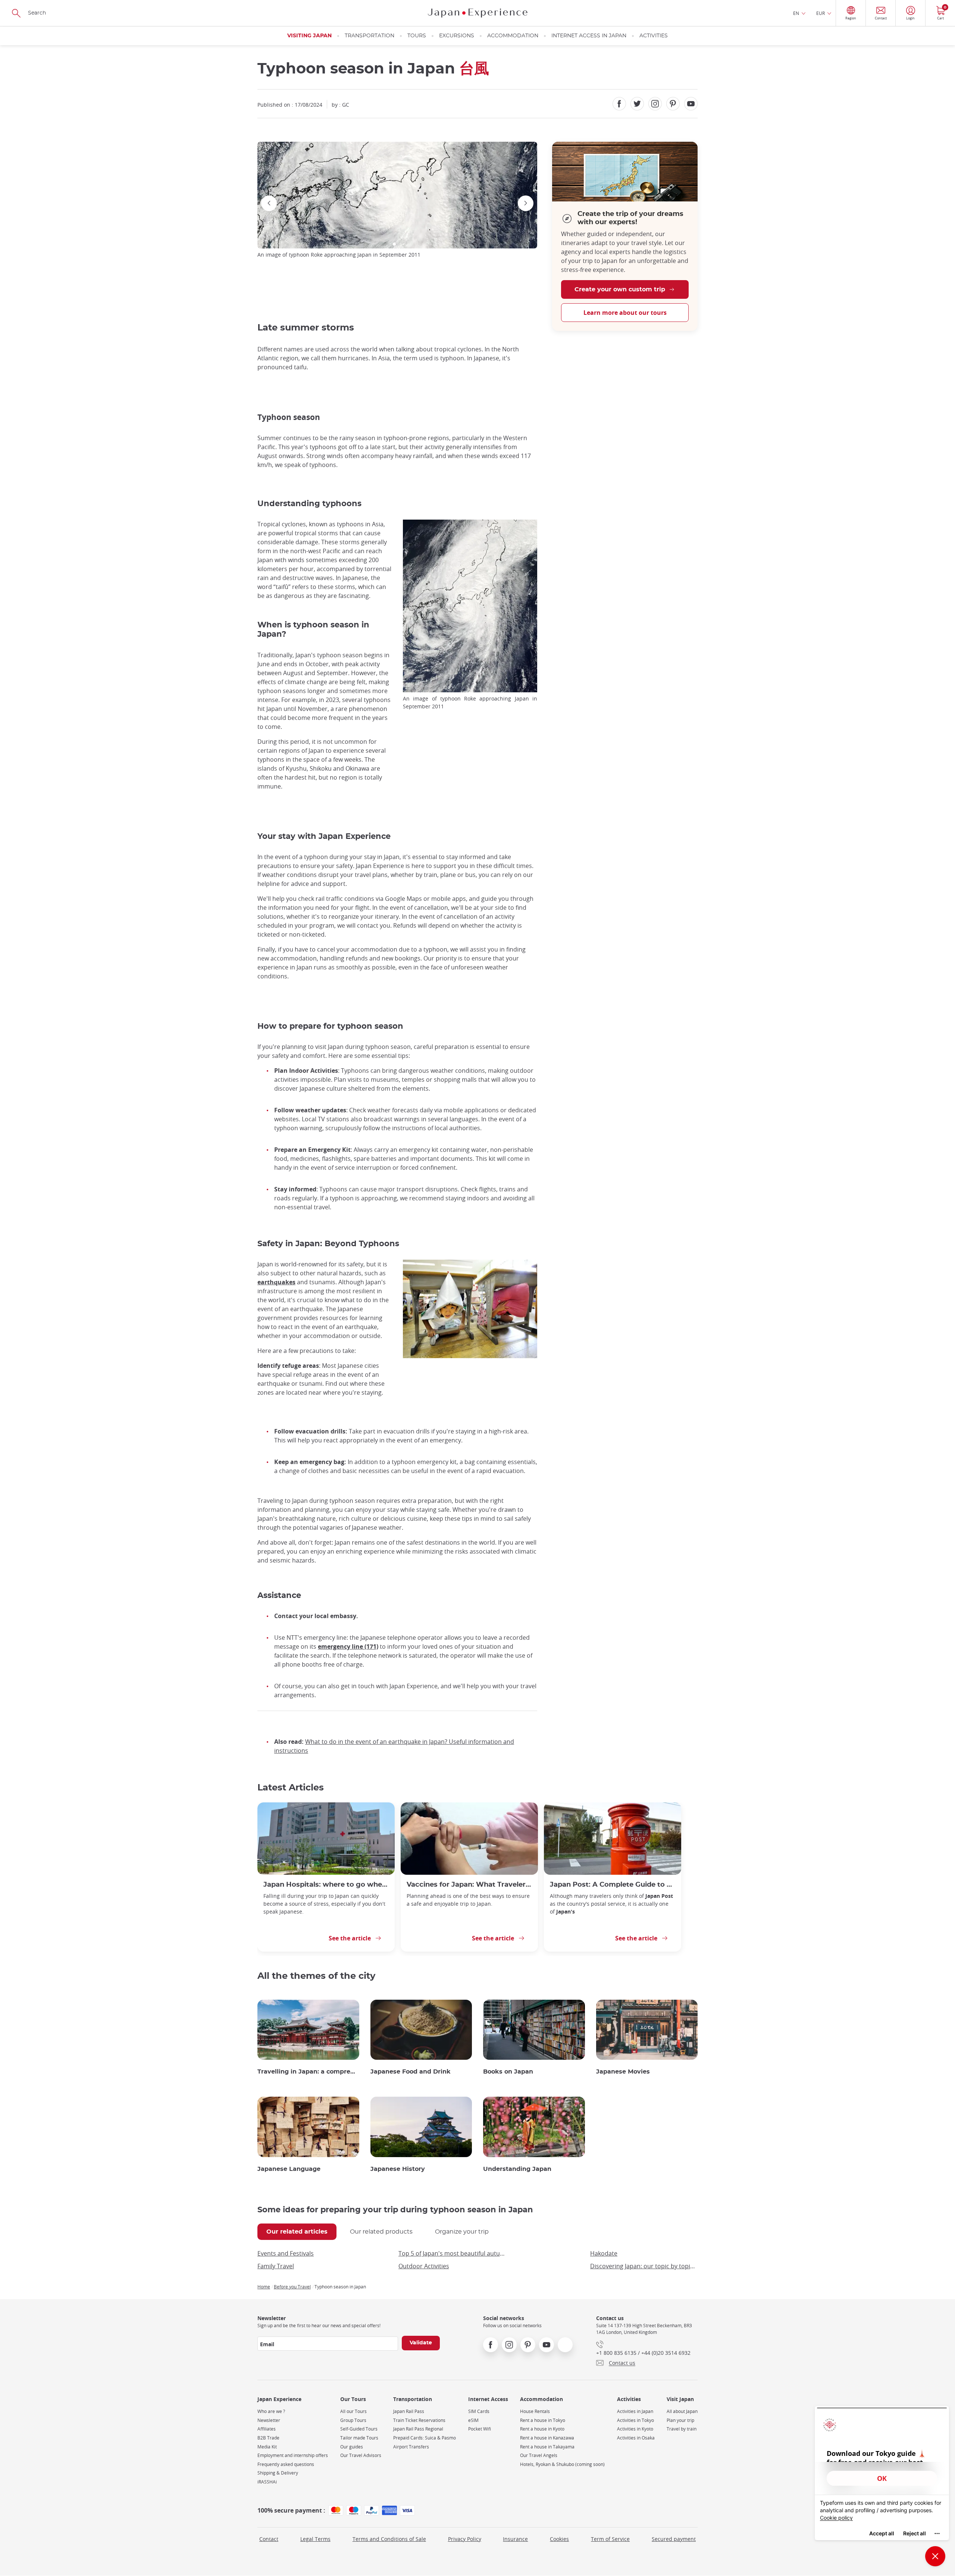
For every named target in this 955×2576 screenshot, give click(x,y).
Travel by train (681, 2429)
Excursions (456, 35)
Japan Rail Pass (408, 2411)
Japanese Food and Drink (410, 2072)
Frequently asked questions (285, 2464)
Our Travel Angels (538, 2455)
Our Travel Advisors (360, 2455)
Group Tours (353, 2420)
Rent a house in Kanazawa (547, 2438)
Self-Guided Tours (359, 2429)
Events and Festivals (285, 2253)
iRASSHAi (267, 2482)
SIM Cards (478, 2411)
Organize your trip (462, 2232)
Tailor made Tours (359, 2438)
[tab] (296, 2232)
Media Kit (267, 2447)
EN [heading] (796, 13)
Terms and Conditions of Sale (389, 2538)
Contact (268, 2538)
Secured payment (674, 2538)
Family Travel (275, 2266)
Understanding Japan (517, 2169)
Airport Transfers (411, 2447)
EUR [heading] (820, 13)
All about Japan (682, 2411)
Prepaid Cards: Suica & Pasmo (424, 2438)
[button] (394, 244)
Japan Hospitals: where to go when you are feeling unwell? (326, 1884)
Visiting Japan (309, 35)
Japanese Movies (623, 2072)
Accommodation (512, 35)
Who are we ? (271, 2411)
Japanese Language (288, 2169)
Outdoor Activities (423, 2266)
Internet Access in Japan (588, 35)
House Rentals (535, 2411)
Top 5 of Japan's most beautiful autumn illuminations (452, 2253)
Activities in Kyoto (635, 2429)
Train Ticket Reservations (419, 2420)
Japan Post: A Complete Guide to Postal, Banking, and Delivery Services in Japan (612, 1884)
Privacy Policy (464, 2538)
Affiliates (266, 2429)
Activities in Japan (635, 2411)
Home (263, 2287)
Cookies (559, 2538)
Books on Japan (508, 2072)
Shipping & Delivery (277, 2473)
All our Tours (353, 2411)
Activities (653, 35)
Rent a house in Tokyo (542, 2420)
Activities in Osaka (636, 2438)
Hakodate (603, 2253)
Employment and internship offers (292, 2455)
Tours (416, 35)
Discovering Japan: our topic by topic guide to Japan (644, 2266)
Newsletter (268, 2420)
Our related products (381, 2232)
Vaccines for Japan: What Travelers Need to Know (469, 1884)
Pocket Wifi (479, 2429)
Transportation (369, 35)
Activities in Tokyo (635, 2420)
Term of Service (610, 2538)
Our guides (351, 2447)
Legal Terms (315, 2538)
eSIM (473, 2420)
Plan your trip (680, 2420)
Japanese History (397, 2169)
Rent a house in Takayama (547, 2447)
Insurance (515, 2538)
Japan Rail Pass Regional (418, 2429)
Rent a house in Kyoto (542, 2429)
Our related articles (297, 2232)
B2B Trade (268, 2438)
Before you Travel (292, 2287)
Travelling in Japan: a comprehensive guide (308, 2072)
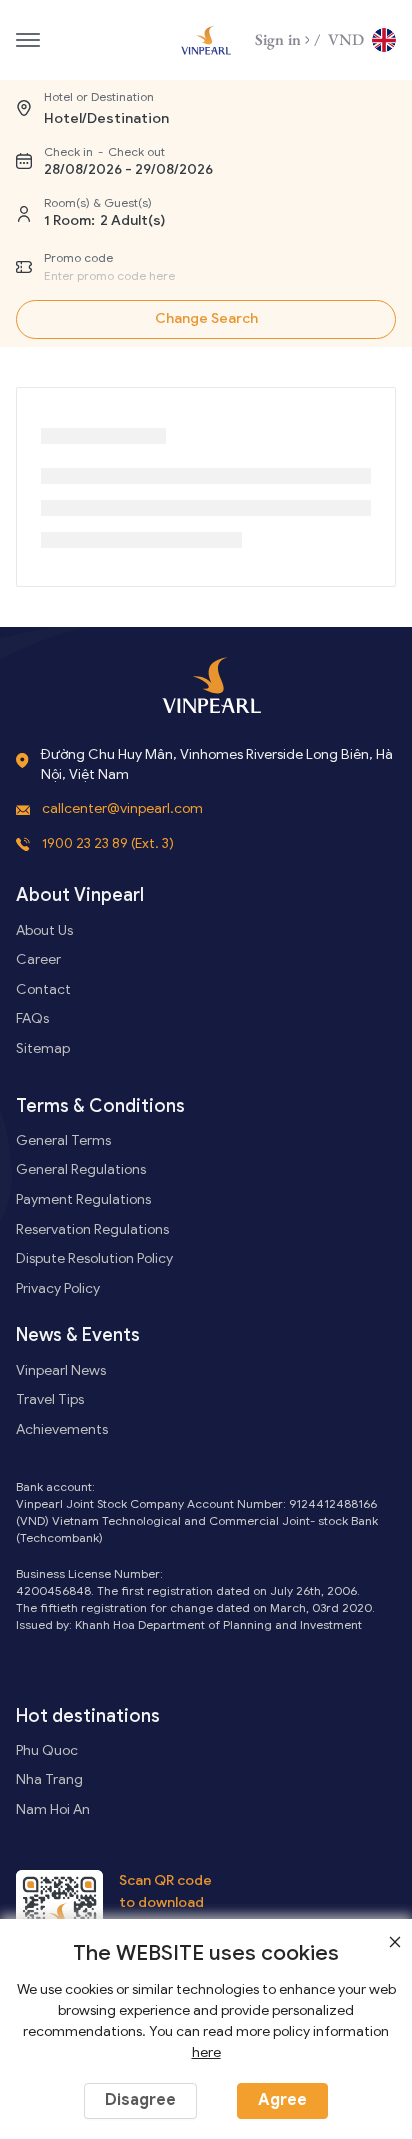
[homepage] (206, 40)
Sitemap (43, 1048)
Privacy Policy (58, 1288)
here (206, 2052)
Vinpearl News (61, 1370)
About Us (44, 930)
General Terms (63, 1140)
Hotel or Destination (99, 96)
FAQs (32, 1018)
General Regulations (81, 1169)
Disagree (140, 2100)
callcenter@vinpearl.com (122, 808)
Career (38, 959)
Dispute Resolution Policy (94, 1258)
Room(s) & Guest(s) (98, 202)
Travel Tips (50, 1399)
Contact (43, 989)
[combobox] (186, 276)
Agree (282, 2100)
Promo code (78, 257)
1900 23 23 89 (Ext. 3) (108, 843)
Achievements (62, 1429)
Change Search (206, 318)
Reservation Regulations (92, 1229)
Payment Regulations (83, 1199)
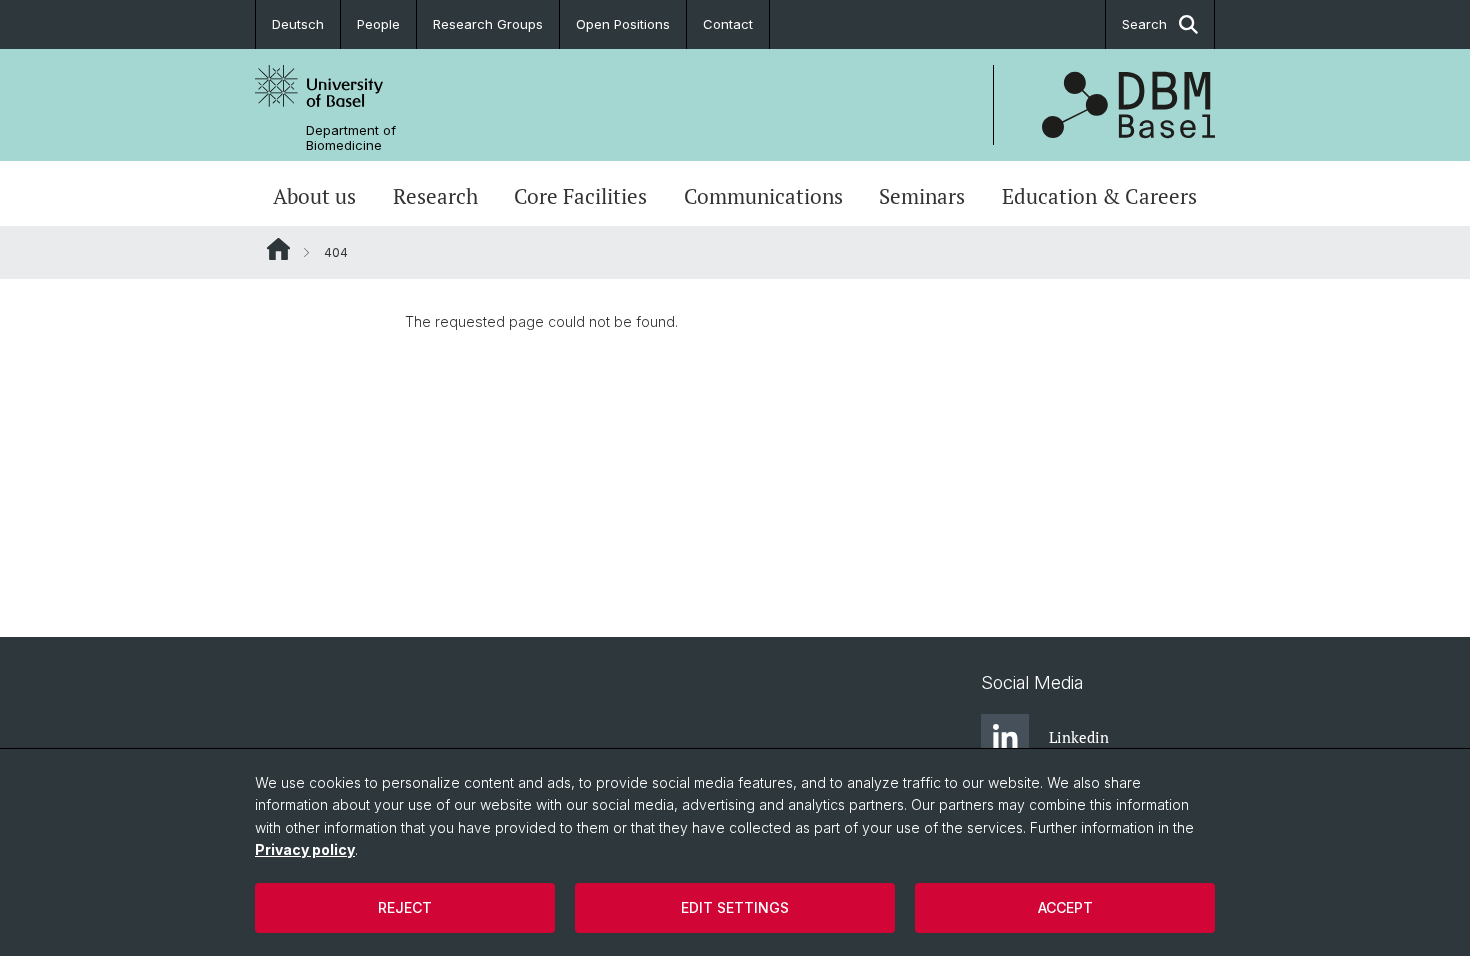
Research (435, 196)
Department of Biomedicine (351, 138)
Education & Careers (1099, 196)
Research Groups (488, 24)
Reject (405, 907)
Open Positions (623, 24)
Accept (1065, 907)
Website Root (278, 249)
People (378, 24)
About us (314, 196)
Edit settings (735, 907)
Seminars (922, 196)
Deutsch (298, 24)
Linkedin (1079, 737)
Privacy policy (305, 849)
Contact (728, 24)
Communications (763, 196)
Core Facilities (580, 196)
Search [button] (1144, 24)
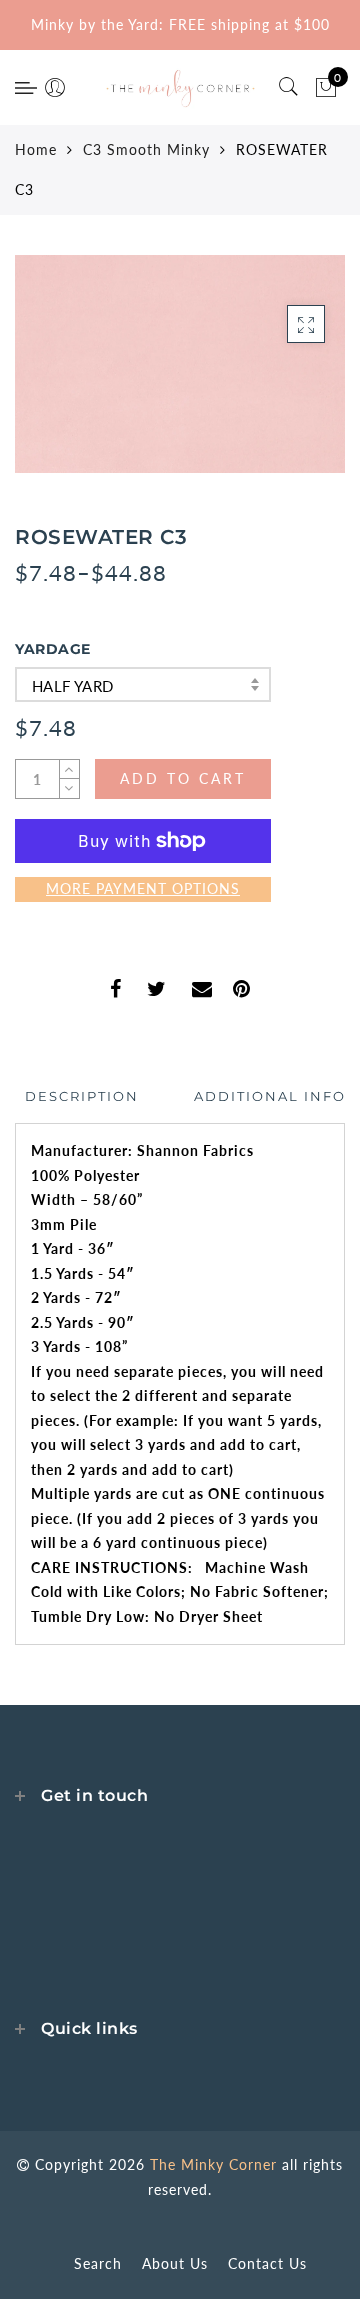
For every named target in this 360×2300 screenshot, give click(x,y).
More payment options (143, 888)
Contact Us (267, 2263)
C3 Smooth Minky (146, 149)
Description (82, 1096)
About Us (175, 2263)
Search (98, 2263)
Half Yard (73, 686)
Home (36, 149)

**WHAT TO DO:** Print all the records again exactly; do not include any picture.

**RESPONSE FOR THIS EXERCISE:**
For every named target in this 955×2576 screenshot, give click(x,y).
Travel by train (681, 2429)
Excursions (456, 35)
Japan Rail Pass (408, 2411)
Japanese Food and Drink (410, 2072)
Frequently asked questions (285, 2464)
Our Travel Angels (538, 2455)
Our Travel Advisors (360, 2455)
Group Tours (353, 2420)
Rent a house in Kanazawa (547, 2438)
Self-Guided Tours (359, 2429)
Events and Festivals (285, 2253)
iRASSHAi (267, 2482)
SIM Cards (478, 2411)
Organize your trip (462, 2232)
Tailor made Tours (359, 2438)
[tab] (296, 2232)
Media Kit (267, 2447)
EN [heading] (796, 13)
Terms and Conditions of Sale (389, 2538)
Contact (268, 2538)
Secured payment (674, 2538)
Family Travel (275, 2266)
Understanding Japan (517, 2169)
Airport Transfers (411, 2447)
EUR [heading] (820, 13)
All about Japan (682, 2411)
Prepaid Cards: Suica & Pasmo (424, 2438)
[button] (394, 244)
Japan Hospitals: where to go when you are feeling unwell? (326, 1884)
Visiting Japan (309, 35)
Japanese Movies (623, 2072)
Accommodation (512, 35)
Who are we ? (271, 2411)
Japanese Language (288, 2169)
Outdoor Activities (423, 2266)
Internet Access in Japan (588, 35)
House Rentals (535, 2411)
Top 5 of Japan's most beautiful autumn illuminations (452, 2253)
Activities in Kyoto (635, 2429)
Train Ticket Reservations (419, 2420)
Japan Post: A Complete Guide to Postal, Banking, and Delivery Services in Japan (612, 1884)
Privacy Policy (464, 2538)
Affiliates (266, 2429)
Activities in Japan (635, 2411)
Home (263, 2287)
Cookies (559, 2538)
Books on Japan (508, 2072)
Shipping & Delivery (277, 2473)
All our Tours (353, 2411)
Activities (653, 35)
Rent a house in Tokyo (542, 2420)
Activities in Osaka (636, 2438)
Hakodate (603, 2253)
Employment and internship offers (292, 2455)
Tours (416, 35)
Discovering Japan: our topic by topic guide to Japan (644, 2266)
Newsletter (268, 2420)
Our related products (381, 2232)
Vaccines for Japan: What Travelers Need to Know (469, 1884)
Pocket Wifi (479, 2429)
Transportation (369, 35)
Activities in Tokyo (635, 2420)
Term of Service (610, 2538)
Our guides (351, 2447)
Legal Terms (315, 2538)
eSIM (473, 2420)
Plan your trip (680, 2420)
Japanese History (397, 2169)
Rent a house in Takayama (547, 2447)
Insurance (515, 2538)
Japan Rail Pass Regional (418, 2429)
Rent a house in Kyoto (542, 2429)
Our related articles (297, 2232)
B2B Trade (268, 2438)
Before you Travel (292, 2287)
Travelling in Japan: a comprehensive guide (308, 2072)
[homepage] (206, 40)
Sitemap (43, 1048)
Privacy Policy (58, 1288)
here (206, 2052)
Vinpearl News (61, 1370)
About Us (44, 930)
General Terms (63, 1140)
Hotel or Destination (99, 96)
FAQs (32, 1018)
General Regulations (81, 1169)
Disagree (140, 2100)
callcenter@vinpearl.com (122, 808)
Career (38, 959)
Dispute Resolution Policy (94, 1258)
Room(s) & Guest(s) (98, 202)
Travel Tips (50, 1399)
Contact (43, 989)
[combobox] (186, 276)
Agree (282, 2100)
Promo code (78, 257)
1900 23 23 89 (Ext. 3) (108, 843)
Achievements (62, 1429)
Change Search (206, 318)
Reservation Regulations (92, 1229)
Payment Regulations (83, 1199)
Research (435, 196)
Department of Biomedicine (351, 138)
Education & Careers (1099, 196)
Research Groups (488, 24)
Reject (405, 907)
Open Positions (623, 24)
Accept (1065, 907)
Website Root (278, 249)
People (378, 24)
About us (314, 196)
Edit settings (735, 907)
Seminars (922, 196)
Deutsch (298, 24)
Linkedin (1079, 737)
Privacy policy (305, 849)
Contact (728, 24)
Communications (763, 196)
Core Facilities (580, 196)
Search [button] (1144, 24)
For every named target in this 360×2300 screenshot, give click(x,y).
More payment options (143, 888)
Contact Us (267, 2263)
C3 Smooth Minky (146, 149)
Description (82, 1096)
About Us (175, 2263)
Search (98, 2263)
Half Yard (73, 686)
Home (36, 149)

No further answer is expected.